Alors que la Mission des Nations unies pour l’organisation d’un référendum au Sahara occidental (MINURSO) a démenti ces allégations, affirmant « qu’aucun mouvement d’éléments militaires » n’avait été observé dans cette zone, le chef de la diplomatie marocaine a contre-attaqué mercredi soir en présentant à l’ONU des photo satellites montrant la progression des constructions dans la zone de Tifariti et de Bir Lahlou. 

Ces deux localités, contrairement à Al Mahbes, ne se trouvent pas dans la zone tampon, qui se limite à la ceinture de cinq kilomètres qui borde le mur de sécurité. Le Front Polisario qualifie tout le territoire situé à l'est du mur, et qui englobe Tifariti et Bir Lahlou, de « zone libérée ». Le Maroc qualifie ce territoire de « zone tampon ». L'ONU ne valide aucune de ses définitions et se réfère à la zone marocaine comme « ouest du Berm », et à celle sous contrôle du Polisario, comme « est du Berm ».

Une question de « décolonisation »

La présence du Front Polisario à Tifariti et à Bir Lahlou ne date pas d’hier. En août 1991, peu avant la signature des accords de cessez-le-feu, l'aviation marocaine a bombardé Tifariti au moment où des éléments du génie civil du Front Polisario ont entamé des travaux de construction.

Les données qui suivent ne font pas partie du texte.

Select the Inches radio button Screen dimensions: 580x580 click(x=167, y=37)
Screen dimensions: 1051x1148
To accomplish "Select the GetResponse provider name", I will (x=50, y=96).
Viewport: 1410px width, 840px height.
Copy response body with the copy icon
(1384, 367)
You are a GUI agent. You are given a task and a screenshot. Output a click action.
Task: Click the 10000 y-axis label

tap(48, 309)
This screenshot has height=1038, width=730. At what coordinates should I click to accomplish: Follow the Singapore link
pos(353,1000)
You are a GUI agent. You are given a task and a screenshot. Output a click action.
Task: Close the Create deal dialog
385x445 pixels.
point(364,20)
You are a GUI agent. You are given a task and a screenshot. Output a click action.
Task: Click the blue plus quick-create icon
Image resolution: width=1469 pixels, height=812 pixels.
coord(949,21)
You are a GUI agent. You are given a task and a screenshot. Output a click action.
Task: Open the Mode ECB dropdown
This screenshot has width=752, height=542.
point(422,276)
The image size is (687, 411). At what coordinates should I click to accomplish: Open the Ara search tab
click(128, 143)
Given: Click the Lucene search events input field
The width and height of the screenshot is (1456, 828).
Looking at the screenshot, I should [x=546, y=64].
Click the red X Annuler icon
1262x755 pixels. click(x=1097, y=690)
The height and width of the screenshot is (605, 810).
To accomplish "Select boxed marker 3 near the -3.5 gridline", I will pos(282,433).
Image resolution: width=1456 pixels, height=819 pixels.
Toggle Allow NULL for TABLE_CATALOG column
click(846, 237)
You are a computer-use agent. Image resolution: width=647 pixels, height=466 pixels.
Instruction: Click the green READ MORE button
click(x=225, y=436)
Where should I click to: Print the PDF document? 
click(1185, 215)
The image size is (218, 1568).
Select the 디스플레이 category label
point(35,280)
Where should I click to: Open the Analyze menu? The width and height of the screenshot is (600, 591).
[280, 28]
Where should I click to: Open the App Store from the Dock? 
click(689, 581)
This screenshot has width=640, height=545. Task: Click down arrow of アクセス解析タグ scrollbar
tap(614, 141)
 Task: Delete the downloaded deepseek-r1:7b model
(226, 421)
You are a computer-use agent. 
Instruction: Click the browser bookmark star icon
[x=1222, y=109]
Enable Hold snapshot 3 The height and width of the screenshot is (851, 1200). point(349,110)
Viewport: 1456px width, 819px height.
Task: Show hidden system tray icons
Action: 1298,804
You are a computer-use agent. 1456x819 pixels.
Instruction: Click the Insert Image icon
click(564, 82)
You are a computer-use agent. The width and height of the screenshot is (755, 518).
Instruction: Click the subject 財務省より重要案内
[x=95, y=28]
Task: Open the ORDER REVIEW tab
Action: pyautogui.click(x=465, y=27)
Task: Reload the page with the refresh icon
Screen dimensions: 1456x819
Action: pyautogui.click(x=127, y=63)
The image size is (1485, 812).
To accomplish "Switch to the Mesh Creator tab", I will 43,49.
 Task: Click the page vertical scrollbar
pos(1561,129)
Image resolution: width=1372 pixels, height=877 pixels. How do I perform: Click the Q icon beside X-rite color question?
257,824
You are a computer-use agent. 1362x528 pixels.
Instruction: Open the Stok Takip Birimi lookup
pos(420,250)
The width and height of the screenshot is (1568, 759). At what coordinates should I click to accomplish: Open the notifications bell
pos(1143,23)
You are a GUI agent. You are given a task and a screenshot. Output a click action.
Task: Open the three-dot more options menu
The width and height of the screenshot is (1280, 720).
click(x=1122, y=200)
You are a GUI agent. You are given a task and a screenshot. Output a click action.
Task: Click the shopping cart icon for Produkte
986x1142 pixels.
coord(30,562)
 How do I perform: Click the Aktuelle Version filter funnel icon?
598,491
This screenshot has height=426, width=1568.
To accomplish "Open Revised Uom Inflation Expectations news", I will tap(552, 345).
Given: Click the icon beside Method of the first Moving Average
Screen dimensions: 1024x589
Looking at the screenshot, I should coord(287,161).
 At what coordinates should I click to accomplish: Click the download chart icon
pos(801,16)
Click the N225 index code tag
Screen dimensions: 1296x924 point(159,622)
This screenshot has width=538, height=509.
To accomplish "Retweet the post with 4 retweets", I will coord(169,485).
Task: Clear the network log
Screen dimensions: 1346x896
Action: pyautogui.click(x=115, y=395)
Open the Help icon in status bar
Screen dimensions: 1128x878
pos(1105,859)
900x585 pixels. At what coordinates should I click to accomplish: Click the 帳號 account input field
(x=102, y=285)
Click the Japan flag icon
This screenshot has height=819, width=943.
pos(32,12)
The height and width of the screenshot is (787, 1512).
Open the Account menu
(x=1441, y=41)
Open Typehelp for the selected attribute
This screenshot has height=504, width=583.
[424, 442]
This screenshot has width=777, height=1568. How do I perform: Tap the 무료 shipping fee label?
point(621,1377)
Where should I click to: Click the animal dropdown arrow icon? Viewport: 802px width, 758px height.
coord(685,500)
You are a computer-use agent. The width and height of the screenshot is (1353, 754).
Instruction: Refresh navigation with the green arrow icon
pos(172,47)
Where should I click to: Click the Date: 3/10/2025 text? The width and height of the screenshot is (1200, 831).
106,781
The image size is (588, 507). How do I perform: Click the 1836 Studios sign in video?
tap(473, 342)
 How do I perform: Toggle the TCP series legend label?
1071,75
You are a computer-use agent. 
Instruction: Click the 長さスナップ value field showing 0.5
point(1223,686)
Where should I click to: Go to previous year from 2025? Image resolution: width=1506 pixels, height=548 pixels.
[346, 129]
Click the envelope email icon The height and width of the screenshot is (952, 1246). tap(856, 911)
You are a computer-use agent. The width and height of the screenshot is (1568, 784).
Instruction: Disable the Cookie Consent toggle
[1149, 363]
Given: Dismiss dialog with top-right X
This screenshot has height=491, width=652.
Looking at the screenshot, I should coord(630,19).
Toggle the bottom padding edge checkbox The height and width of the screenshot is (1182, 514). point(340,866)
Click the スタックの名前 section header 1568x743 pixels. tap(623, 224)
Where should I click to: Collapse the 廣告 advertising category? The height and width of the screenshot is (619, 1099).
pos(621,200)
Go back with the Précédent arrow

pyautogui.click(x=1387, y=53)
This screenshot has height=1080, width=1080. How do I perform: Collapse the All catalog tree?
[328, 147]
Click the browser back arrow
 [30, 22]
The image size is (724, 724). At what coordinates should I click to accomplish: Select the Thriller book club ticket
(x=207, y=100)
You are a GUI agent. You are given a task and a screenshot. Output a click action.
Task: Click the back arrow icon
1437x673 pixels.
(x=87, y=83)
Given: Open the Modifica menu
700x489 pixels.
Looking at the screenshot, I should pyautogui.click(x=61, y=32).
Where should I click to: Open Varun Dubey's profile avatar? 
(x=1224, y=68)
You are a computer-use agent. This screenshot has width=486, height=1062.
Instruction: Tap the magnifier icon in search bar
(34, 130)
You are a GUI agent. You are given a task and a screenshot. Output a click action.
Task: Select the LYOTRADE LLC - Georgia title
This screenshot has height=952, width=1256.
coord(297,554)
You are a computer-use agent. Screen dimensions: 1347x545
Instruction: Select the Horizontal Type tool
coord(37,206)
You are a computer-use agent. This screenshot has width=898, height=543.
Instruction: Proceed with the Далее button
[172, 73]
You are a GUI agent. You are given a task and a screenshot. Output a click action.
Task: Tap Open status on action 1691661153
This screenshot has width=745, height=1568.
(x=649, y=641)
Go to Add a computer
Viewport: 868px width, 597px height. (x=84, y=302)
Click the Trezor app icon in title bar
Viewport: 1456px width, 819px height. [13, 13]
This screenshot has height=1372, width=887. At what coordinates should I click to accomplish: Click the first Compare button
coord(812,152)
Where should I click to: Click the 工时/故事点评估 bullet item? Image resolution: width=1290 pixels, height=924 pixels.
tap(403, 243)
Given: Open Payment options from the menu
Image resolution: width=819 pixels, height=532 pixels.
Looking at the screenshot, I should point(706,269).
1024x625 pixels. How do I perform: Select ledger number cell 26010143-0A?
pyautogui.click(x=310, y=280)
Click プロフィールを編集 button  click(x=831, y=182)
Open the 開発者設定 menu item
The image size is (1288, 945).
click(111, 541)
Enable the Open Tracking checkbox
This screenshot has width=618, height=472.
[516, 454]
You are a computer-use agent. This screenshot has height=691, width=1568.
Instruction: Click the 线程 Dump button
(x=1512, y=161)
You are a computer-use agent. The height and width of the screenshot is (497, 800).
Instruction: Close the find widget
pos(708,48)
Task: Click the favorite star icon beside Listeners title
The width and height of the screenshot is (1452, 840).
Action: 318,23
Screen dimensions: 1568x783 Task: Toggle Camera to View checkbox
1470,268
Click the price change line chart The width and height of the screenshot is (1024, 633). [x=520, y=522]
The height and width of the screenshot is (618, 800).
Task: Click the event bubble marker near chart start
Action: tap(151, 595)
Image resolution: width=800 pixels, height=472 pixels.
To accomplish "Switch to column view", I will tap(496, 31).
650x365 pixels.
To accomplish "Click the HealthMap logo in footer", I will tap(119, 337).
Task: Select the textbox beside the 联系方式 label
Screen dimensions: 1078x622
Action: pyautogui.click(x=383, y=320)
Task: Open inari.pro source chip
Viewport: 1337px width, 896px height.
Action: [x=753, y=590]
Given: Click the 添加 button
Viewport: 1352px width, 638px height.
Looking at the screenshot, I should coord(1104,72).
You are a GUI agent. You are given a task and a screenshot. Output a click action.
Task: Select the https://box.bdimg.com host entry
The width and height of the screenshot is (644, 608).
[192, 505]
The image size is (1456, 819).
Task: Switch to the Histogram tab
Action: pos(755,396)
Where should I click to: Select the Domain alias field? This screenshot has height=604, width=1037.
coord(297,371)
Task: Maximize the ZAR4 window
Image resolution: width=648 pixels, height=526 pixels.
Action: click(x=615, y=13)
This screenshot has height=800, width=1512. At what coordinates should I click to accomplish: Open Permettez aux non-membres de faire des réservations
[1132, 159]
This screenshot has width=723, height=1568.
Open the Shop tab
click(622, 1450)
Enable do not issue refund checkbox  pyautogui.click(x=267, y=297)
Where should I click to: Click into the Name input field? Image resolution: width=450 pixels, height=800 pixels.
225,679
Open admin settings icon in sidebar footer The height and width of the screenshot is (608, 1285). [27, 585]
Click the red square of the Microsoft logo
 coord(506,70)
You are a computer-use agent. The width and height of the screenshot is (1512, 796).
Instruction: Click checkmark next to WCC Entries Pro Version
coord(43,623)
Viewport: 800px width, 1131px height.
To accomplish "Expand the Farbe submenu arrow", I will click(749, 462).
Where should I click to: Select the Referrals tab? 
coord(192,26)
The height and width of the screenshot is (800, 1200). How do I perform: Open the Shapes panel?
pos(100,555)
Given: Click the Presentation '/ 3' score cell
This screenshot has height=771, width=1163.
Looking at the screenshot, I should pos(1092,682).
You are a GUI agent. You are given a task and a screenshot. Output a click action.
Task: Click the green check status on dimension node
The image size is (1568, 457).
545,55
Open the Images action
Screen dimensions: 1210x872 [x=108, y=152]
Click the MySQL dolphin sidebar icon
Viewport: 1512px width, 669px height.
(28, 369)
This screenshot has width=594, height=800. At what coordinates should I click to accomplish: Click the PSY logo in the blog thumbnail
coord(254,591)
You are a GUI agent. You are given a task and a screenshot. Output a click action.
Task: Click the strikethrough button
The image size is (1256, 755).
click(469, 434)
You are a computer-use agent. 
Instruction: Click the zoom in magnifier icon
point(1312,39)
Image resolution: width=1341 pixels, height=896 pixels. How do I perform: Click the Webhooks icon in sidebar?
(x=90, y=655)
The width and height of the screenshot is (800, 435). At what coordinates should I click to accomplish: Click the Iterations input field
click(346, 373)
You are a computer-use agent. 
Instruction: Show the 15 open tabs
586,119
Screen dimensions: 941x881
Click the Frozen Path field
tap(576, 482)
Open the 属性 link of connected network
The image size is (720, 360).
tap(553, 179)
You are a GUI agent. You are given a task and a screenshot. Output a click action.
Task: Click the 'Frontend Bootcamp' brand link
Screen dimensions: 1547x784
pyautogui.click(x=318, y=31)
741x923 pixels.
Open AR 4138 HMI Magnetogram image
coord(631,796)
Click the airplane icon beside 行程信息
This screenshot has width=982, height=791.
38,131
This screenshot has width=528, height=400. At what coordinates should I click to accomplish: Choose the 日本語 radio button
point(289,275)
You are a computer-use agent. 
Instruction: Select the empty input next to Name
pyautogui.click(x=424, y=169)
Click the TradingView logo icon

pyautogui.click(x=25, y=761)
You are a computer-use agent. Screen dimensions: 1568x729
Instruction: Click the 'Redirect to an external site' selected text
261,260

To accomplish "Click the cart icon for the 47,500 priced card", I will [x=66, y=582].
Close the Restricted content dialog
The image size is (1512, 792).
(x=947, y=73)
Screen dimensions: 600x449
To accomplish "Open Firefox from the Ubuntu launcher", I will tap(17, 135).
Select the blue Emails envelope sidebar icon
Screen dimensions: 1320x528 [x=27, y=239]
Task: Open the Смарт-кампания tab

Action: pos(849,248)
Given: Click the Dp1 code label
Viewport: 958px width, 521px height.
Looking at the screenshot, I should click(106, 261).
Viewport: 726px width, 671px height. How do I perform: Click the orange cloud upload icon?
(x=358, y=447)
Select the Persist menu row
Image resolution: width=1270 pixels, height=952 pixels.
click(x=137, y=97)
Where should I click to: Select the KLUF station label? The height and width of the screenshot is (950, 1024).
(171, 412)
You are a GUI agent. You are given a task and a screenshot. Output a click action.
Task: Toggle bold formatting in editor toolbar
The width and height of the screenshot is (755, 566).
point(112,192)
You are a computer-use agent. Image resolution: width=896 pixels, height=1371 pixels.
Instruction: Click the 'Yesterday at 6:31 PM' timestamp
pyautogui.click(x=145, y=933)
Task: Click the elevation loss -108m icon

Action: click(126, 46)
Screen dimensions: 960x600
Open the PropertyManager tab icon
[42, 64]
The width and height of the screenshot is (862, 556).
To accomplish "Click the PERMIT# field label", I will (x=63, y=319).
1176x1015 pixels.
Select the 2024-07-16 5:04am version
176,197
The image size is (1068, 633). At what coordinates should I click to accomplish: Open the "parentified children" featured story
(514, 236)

Les bombardements ont causé la mort de dizaines de civils et de militaires Sahraouis, ainsi que la perte de deux avions de chasse marocains. L'occupation de cette localité revêt donc une très grande charge politique, historique et émotionnelle pour le Front Polisario.

Horst Köhler, l’envoyé spécial de l’ONU au Sahara occidental, arrive au camp d’Aousserd le 18 octobre 2017 (AFP)

C'est d'ailleurs à Bir Lahlou, qui compte plusieurs structures du mouvement, que ce dernier souhaite déplacer le siège de la Présidence.

Le Maroc s'indigne épisodiquement de l’occupation de ces deux localités depuis plusieurs années. L'événement plus ou moins inédit – et qui a visiblement motivé la réaction marocaine – a été l'incursion d'éléments du Front Polisario à Al Mahbes, selon les médias locaux, le jeudi 29 mars. Rabat s’est donc saisie de l’occasion pour réactiver sa revendication : que le Front Polisario se retire de l’est du mur de défense.

« Il aurait été préférable que Rabat saisisse Alger via l’ambassadeur du Maroc à Alger, ou par le ministre des Affaires étrangères marocain – non pas via un État tiers »

- Une source diplomatique algérienne

Le ministre des Affaires étrangères algérien, Abdelkader Messahel, « a refusé de commenter l’intention marocaine exprimée par cet ambassadeur et a même considéré qu’il n’avait aucune valeur », affirme la source diplomatique à MEE. « D’abord parce que l’Algérie a une relation diplomatique avec le Maroc. Il aurait été préférable que Rabat le saisisse via l’ambassadeur du Maroc à Alger, ou par le ministre des Affaires étrangères marocain – non pas via un État tiers. Ensuite, parce qu’Alger ne se considère comme partie prenante dans l’actuelle tension. »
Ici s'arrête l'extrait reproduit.